• WHAT NEEDS TO BE DONE: Please copy each line of the records below that includes the word "status".

• SUPPLIED INFORMATION:
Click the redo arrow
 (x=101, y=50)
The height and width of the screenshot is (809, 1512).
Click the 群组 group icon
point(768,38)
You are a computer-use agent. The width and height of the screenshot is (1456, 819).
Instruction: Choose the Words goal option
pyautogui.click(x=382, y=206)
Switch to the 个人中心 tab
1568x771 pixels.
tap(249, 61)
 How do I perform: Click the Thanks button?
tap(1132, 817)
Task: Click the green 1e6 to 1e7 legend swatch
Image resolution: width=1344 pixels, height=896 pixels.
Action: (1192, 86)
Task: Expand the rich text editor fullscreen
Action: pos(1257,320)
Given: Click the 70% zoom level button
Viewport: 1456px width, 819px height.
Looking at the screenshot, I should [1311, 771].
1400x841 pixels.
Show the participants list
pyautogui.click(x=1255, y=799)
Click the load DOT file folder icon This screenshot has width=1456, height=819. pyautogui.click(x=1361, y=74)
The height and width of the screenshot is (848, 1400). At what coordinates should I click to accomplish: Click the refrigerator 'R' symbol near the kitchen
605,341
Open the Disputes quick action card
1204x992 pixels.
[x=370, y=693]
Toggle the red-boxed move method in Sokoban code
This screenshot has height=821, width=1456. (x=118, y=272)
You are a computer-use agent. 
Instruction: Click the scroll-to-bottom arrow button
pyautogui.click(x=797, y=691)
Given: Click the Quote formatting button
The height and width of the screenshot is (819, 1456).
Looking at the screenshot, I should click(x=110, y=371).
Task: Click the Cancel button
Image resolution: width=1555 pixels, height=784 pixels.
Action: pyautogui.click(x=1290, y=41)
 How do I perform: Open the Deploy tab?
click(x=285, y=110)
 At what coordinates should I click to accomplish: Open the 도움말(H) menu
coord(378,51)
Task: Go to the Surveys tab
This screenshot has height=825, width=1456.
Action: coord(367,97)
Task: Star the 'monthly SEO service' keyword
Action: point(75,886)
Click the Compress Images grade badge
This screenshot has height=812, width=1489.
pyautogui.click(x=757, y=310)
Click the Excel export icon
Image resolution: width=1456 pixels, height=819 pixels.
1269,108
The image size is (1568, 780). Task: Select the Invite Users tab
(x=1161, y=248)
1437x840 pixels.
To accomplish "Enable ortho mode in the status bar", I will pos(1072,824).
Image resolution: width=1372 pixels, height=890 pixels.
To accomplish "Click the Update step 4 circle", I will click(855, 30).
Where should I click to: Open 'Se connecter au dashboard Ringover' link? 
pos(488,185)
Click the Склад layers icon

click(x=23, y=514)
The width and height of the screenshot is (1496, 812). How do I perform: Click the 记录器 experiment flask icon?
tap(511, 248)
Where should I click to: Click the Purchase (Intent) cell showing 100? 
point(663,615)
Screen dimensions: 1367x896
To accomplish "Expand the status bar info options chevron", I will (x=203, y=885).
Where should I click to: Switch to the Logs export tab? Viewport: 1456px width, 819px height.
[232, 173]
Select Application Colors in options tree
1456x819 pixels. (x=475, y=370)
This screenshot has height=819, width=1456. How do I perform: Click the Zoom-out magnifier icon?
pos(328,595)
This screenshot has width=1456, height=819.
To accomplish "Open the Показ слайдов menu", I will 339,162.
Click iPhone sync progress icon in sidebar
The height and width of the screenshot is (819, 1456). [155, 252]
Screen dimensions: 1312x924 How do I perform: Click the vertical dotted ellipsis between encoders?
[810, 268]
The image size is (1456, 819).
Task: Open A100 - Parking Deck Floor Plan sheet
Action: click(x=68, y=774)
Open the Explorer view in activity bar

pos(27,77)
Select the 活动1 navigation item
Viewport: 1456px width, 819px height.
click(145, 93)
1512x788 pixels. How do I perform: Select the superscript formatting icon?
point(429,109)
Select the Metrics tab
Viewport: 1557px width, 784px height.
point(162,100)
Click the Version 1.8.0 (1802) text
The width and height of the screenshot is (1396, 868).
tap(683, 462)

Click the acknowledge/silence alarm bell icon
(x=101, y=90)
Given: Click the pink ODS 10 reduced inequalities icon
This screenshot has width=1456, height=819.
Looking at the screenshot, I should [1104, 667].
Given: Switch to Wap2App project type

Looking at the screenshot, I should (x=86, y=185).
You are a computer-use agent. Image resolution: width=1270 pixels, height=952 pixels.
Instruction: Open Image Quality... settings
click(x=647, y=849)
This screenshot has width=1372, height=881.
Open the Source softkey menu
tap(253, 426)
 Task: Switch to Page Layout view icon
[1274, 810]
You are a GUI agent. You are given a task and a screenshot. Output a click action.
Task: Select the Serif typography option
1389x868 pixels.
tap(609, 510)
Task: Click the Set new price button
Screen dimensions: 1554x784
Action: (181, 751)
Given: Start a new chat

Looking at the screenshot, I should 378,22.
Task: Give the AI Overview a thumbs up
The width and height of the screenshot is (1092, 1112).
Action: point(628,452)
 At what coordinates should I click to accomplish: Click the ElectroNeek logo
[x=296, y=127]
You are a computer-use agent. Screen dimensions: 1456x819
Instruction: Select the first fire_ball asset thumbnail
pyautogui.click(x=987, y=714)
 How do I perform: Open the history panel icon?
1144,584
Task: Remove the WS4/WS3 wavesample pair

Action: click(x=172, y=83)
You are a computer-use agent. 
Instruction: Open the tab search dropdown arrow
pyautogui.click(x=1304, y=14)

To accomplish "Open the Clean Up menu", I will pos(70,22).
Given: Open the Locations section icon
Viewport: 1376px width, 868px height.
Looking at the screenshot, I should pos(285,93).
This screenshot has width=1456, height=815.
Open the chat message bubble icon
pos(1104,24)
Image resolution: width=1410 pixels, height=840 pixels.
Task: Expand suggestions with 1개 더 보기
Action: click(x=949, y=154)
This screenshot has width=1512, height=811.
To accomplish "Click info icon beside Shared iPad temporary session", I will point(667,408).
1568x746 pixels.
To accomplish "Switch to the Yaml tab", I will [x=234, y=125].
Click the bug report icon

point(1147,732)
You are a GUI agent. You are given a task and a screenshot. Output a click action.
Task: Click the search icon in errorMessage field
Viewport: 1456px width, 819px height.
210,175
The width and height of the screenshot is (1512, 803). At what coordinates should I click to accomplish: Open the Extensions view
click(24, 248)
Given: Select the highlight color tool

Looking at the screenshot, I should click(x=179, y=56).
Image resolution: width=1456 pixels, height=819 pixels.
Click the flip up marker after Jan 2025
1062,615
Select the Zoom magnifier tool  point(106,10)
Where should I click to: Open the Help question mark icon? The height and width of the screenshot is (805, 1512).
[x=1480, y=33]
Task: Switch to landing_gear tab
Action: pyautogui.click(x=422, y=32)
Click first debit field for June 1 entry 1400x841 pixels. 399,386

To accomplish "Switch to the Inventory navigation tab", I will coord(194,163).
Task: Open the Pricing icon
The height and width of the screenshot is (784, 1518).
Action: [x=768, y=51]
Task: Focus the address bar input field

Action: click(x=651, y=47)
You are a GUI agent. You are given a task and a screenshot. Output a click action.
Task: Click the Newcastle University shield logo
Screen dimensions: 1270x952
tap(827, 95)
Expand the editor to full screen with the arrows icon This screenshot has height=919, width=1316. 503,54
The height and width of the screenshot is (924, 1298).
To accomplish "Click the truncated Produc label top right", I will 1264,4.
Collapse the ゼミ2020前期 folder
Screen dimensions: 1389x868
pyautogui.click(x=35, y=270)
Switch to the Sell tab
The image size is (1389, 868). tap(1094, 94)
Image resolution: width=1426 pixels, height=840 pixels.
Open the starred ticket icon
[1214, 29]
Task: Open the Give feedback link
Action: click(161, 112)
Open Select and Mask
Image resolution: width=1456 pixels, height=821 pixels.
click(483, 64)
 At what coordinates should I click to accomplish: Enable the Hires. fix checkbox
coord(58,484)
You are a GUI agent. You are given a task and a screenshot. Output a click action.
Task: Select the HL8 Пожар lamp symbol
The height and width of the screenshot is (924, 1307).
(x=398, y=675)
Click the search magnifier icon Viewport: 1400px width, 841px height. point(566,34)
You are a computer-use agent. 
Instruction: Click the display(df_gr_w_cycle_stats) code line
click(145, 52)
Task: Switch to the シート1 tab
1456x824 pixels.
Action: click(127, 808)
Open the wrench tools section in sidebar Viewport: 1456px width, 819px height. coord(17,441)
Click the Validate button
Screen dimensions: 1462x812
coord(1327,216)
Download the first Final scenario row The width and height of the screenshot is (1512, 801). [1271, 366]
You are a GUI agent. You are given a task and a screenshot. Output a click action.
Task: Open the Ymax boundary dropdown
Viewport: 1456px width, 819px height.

• SOLUTION TO THIS PROBLEM:
To accomplish "Enable ortho mode in the status bar", I will pos(1072,824).
To accomplish "Expand the status bar info options chevron", I will (x=203, y=885).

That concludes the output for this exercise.